* ASSIGNMENT
Every single entry that follows is to be retyped exactly.

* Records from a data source
· · ·

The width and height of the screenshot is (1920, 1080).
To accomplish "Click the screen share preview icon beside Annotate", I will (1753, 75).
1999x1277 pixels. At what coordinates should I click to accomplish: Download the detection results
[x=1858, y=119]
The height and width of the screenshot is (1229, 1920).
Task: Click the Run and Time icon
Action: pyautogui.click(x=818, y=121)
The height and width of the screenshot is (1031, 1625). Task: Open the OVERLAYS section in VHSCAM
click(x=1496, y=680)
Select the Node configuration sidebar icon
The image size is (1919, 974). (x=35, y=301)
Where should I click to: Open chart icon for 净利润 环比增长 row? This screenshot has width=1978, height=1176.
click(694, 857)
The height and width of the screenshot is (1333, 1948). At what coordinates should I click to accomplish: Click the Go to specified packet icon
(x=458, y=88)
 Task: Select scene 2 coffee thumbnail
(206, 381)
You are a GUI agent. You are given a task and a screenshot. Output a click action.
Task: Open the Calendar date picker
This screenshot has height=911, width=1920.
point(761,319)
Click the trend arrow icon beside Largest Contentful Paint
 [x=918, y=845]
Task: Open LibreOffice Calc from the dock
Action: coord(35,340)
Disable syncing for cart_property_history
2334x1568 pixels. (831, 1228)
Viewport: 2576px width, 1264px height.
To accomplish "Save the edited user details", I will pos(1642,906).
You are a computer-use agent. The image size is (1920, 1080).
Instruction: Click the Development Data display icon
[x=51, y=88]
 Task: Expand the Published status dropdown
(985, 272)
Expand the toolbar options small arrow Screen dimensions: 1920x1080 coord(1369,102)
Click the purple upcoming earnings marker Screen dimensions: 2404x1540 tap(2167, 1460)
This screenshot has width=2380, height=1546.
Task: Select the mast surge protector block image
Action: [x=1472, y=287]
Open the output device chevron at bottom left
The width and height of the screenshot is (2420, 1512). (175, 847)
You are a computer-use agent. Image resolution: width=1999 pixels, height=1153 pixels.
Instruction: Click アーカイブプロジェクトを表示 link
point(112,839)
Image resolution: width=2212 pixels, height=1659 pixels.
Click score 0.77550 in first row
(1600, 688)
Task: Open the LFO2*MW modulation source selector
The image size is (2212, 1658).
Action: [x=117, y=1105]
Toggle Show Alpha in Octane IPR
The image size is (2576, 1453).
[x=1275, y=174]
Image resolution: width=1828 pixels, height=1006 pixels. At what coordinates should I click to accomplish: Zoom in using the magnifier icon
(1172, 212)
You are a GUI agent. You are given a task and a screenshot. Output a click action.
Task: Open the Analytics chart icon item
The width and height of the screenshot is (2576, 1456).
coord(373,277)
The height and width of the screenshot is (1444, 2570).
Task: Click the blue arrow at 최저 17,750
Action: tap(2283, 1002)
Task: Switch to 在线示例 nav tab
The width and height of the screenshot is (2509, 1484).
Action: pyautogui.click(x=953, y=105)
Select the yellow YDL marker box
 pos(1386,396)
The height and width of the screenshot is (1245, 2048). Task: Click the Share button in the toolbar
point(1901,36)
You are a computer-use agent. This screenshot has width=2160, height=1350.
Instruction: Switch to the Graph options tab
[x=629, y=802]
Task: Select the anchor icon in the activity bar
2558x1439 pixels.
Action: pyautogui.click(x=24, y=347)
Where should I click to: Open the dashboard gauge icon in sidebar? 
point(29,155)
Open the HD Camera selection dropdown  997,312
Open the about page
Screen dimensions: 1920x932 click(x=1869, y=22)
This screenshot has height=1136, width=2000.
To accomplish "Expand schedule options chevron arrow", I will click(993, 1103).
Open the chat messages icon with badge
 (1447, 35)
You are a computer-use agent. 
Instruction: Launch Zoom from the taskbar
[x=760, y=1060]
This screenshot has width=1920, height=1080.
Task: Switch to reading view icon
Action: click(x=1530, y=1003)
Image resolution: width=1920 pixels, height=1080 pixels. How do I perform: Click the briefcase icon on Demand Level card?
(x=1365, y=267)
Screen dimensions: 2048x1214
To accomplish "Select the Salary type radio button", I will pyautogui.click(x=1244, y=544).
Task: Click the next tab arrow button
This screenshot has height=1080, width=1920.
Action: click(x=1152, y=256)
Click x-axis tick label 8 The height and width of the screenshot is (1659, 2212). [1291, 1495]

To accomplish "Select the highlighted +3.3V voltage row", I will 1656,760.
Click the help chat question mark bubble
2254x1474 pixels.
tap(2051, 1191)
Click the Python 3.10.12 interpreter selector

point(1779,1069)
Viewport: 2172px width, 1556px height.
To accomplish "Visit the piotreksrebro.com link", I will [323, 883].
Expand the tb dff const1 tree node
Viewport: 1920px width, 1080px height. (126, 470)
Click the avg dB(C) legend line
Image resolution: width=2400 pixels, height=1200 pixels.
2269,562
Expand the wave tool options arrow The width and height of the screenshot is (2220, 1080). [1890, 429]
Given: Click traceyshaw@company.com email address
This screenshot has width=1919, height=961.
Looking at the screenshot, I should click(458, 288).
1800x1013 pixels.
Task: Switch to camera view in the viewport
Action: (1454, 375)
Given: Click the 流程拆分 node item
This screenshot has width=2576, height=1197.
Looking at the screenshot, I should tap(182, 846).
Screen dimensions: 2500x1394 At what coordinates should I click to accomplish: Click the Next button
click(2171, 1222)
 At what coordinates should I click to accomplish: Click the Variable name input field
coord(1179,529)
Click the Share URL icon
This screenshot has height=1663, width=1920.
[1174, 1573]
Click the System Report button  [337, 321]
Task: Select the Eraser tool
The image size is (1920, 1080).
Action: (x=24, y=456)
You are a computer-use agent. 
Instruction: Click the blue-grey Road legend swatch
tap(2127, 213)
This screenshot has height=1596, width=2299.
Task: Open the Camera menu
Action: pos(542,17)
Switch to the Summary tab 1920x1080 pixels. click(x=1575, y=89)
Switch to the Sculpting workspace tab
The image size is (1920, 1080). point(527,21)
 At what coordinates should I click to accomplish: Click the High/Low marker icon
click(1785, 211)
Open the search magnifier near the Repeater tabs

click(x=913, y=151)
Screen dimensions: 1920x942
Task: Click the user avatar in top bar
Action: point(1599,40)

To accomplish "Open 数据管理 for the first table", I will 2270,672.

· · ·

* OUTPUT FOR THIS EXERCISE
The width and height of the screenshot is (1920, 1080).
To accomplish "Click the screen share preview icon beside Annotate", I will (1753, 75).
1999x1277 pixels. At what coordinates should I click to accomplish: Download the detection results
[x=1858, y=119]
The height and width of the screenshot is (1229, 1920).
Task: Click the Run and Time icon
Action: pyautogui.click(x=818, y=121)
The height and width of the screenshot is (1031, 1625). Task: Open the OVERLAYS section in VHSCAM
click(x=1496, y=680)
Select the Node configuration sidebar icon
The image size is (1919, 974). (x=35, y=301)
Where should I click to: Open chart icon for 净利润 环比增长 row? This screenshot has width=1978, height=1176.
click(694, 857)
The height and width of the screenshot is (1333, 1948). At what coordinates should I click to accomplish: Click the Go to specified packet icon
(x=458, y=88)
 Task: Select scene 2 coffee thumbnail
(206, 381)
You are a GUI agent. You are given a task and a screenshot. Output a click action.
Task: Open the Calendar date picker
This screenshot has height=911, width=1920.
point(761,319)
Click the trend arrow icon beside Largest Contentful Paint
 [x=918, y=845]
Task: Open LibreOffice Calc from the dock
Action: coord(35,340)
Disable syncing for cart_property_history
2334x1568 pixels. (831, 1228)
Viewport: 2576px width, 1264px height.
To accomplish "Save the edited user details", I will pos(1642,906).
You are a computer-use agent. The image size is (1920, 1080).
Instruction: Click the Development Data display icon
[x=51, y=88]
 Task: Expand the Published status dropdown
(985, 272)
Expand the toolbar options small arrow Screen dimensions: 1920x1080 coord(1369,102)
Click the purple upcoming earnings marker Screen dimensions: 2404x1540 tap(2167, 1460)
This screenshot has width=2380, height=1546.
Task: Select the mast surge protector block image
Action: [x=1472, y=287]
Open the output device chevron at bottom left
The width and height of the screenshot is (2420, 1512). (175, 847)
You are a computer-use agent. Image resolution: width=1999 pixels, height=1153 pixels.
Instruction: Click アーカイブプロジェクトを表示 link
point(112,839)
Image resolution: width=2212 pixels, height=1659 pixels.
Click score 0.77550 in first row
(1600, 688)
Task: Open the LFO2*MW modulation source selector
The image size is (2212, 1658).
Action: [x=117, y=1105]
Toggle Show Alpha in Octane IPR
The image size is (2576, 1453).
[x=1275, y=174]
Image resolution: width=1828 pixels, height=1006 pixels. At what coordinates should I click to accomplish: Zoom in using the magnifier icon
(1172, 212)
You are a GUI agent. You are given a task and a screenshot. Output a click action.
Task: Open the Analytics chart icon item
The width and height of the screenshot is (2576, 1456).
coord(373,277)
The height and width of the screenshot is (1444, 2570).
Task: Click the blue arrow at 최저 17,750
Action: tap(2283, 1002)
Task: Switch to 在线示例 nav tab
The width and height of the screenshot is (2509, 1484).
Action: pyautogui.click(x=953, y=105)
Select the yellow YDL marker box
 pos(1386,396)
The height and width of the screenshot is (1245, 2048). Task: Click the Share button in the toolbar
point(1901,36)
You are a computer-use agent. This screenshot has width=2160, height=1350.
Instruction: Switch to the Graph options tab
[x=629, y=802]
Task: Select the anchor icon in the activity bar
2558x1439 pixels.
Action: pyautogui.click(x=24, y=347)
Where should I click to: Open the dashboard gauge icon in sidebar? 
point(29,155)
Open the HD Camera selection dropdown  997,312
Open the about page
Screen dimensions: 1920x932 click(x=1869, y=22)
This screenshot has height=1136, width=2000.
To accomplish "Expand schedule options chevron arrow", I will click(993, 1103).
Open the chat messages icon with badge
 (1447, 35)
You are a computer-use agent. 
Instruction: Launch Zoom from the taskbar
[x=760, y=1060]
This screenshot has width=1920, height=1080.
Task: Switch to reading view icon
Action: click(x=1530, y=1003)
Image resolution: width=1920 pixels, height=1080 pixels. How do I perform: Click the briefcase icon on Demand Level card?
(x=1365, y=267)
Screen dimensions: 2048x1214
To accomplish "Select the Salary type radio button", I will pyautogui.click(x=1244, y=544).
Task: Click the next tab arrow button
This screenshot has height=1080, width=1920.
Action: click(x=1152, y=256)
Click x-axis tick label 8 The height and width of the screenshot is (1659, 2212). [1291, 1495]

To accomplish "Select the highlighted +3.3V voltage row", I will 1656,760.
Click the help chat question mark bubble
2254x1474 pixels.
tap(2051, 1191)
Click the Python 3.10.12 interpreter selector

point(1779,1069)
Viewport: 2172px width, 1556px height.
To accomplish "Visit the piotreksrebro.com link", I will [323, 883].
Expand the tb dff const1 tree node
Viewport: 1920px width, 1080px height. (126, 470)
Click the avg dB(C) legend line
Image resolution: width=2400 pixels, height=1200 pixels.
2269,562
Expand the wave tool options arrow The width and height of the screenshot is (2220, 1080). [1890, 429]
Given: Click traceyshaw@company.com email address
This screenshot has width=1919, height=961.
Looking at the screenshot, I should click(458, 288).
1800x1013 pixels.
Task: Switch to camera view in the viewport
Action: (1454, 375)
Given: Click the 流程拆分 node item
This screenshot has width=2576, height=1197.
Looking at the screenshot, I should tap(182, 846).
Screen dimensions: 2500x1394 At what coordinates should I click to accomplish: Click the Next button
click(2171, 1222)
 At what coordinates should I click to accomplish: Click the Variable name input field
coord(1179,529)
Click the Share URL icon
This screenshot has height=1663, width=1920.
[1174, 1573]
Click the System Report button  [337, 321]
Task: Select the Eraser tool
The image size is (1920, 1080).
Action: (x=24, y=456)
You are a computer-use agent. 
Instruction: Click the blue-grey Road legend swatch
tap(2127, 213)
This screenshot has height=1596, width=2299.
Task: Open the Camera menu
Action: pos(542,17)
Switch to the Summary tab 1920x1080 pixels. click(x=1575, y=89)
Switch to the Sculpting workspace tab
The image size is (1920, 1080). point(527,21)
 At what coordinates should I click to accomplish: Click the High/Low marker icon
click(1785, 211)
Open the search magnifier near the Repeater tabs

click(x=913, y=151)
Screen dimensions: 1920x942
Task: Click the user avatar in top bar
Action: point(1599,40)

To accomplish "Open 数据管理 for the first table", I will 2270,672.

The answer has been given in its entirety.